The United Kingdom has a long standing system of delivering milk in bottles to the door. At the beginning of the 20th century these milk bottles had no top. Birds had easy access to the cream which settled in the top of the bottle. Two different species of British garden birds, the blue tits and red robins, learned to siphon up cream from the bottles and tap this new, rich food source.
This innovation, in itself, was already quite an achievement. But it also had an evolutionary effect. The cream was much richer than the usual food sources of these birds, and the two species underwent some adaptation of their digestive systems to cope with the unusual nutrients. This internal adaptation almost certainly took place through Darwinian selection.
Then, between the two world wars, the UK dairy distributors closed access to the food source by placing aluminium seals on their bottles.
By the early 1950's the entire blue tit population of the UK, about a million birds, had learned how to pierce the aluminium seals.
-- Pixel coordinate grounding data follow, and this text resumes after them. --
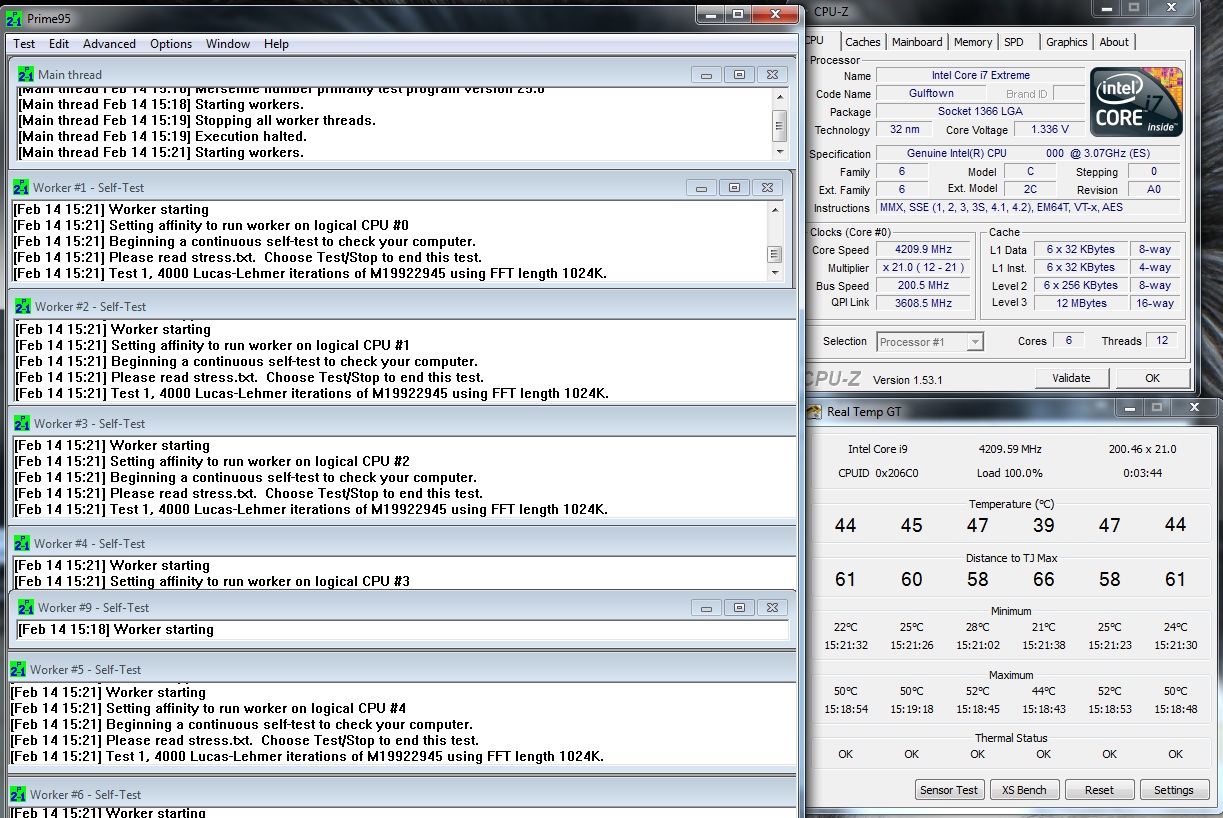
Task: Click the Real Temp GT title icon
Action: pyautogui.click(x=814, y=412)

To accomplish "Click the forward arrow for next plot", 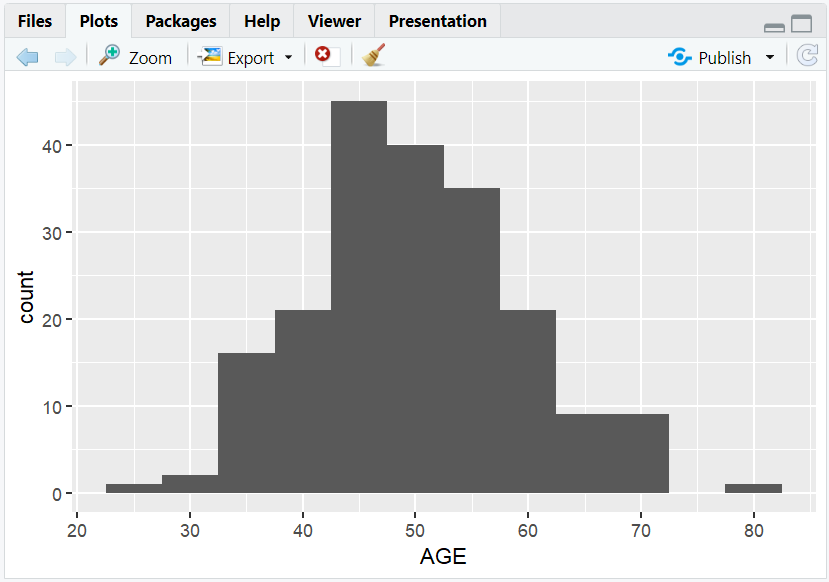I will click(x=64, y=56).
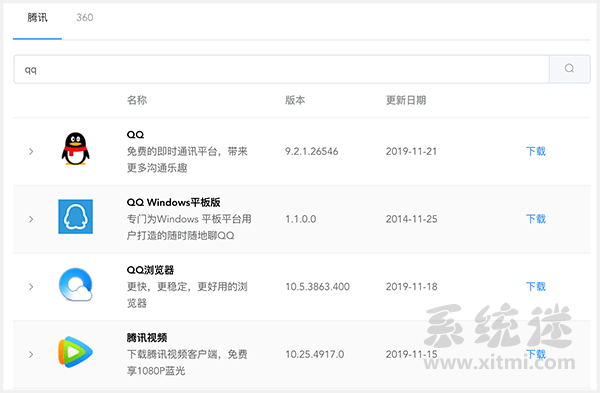Focus the search field containing qq
The image size is (600, 393).
[x=282, y=69]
Regaining access to this rich food source provided an important victory for the blue tit family as a whole; it gave them an advantage in the battle for survival. Conversely, the robins, as a family, never regained access to the cream. Occasionally, an individual robin learns how to pierce the seals of the milk bottle. But the knowledge never passes to the rest of the species.
In short, the blue tits went through an extraordinarily successful institutional learning process. The robins failed, even though individual robins had been as innovative as individual blue tits. Moreover, the difference could not be attributed to their ability to communicate. As songbirds, both the blue tits and the robins had the same wide range of means of communication: colour, behaviour, movements, and song. The explanation could be found only in the social propagation process: the way blue tits spread their skill from one individual to members of the species as a whole.
In spring, the blue tits live in couples until they have reared their young. By early summer, when the young blue tits are flying and feeding on their own, we see birds moving from garden to garden in flocks of eight to ten individuals. These flocks seem to remain intact, moving together around the countryside, and the period of mobility lasts for two to three months.
Robins, by contrast, are territorial birds. A male robin will not allow another male to enter its territory. When threatened, the robin sends a warning, as if to say "Keep the hell out of here." In general, red robins tend to communicate with each other in an antagonistic manner, with fixed boundaries that they do not cross.
Birds that flock, seem to learn faster. They increase their chances to survive and evolve more quickly.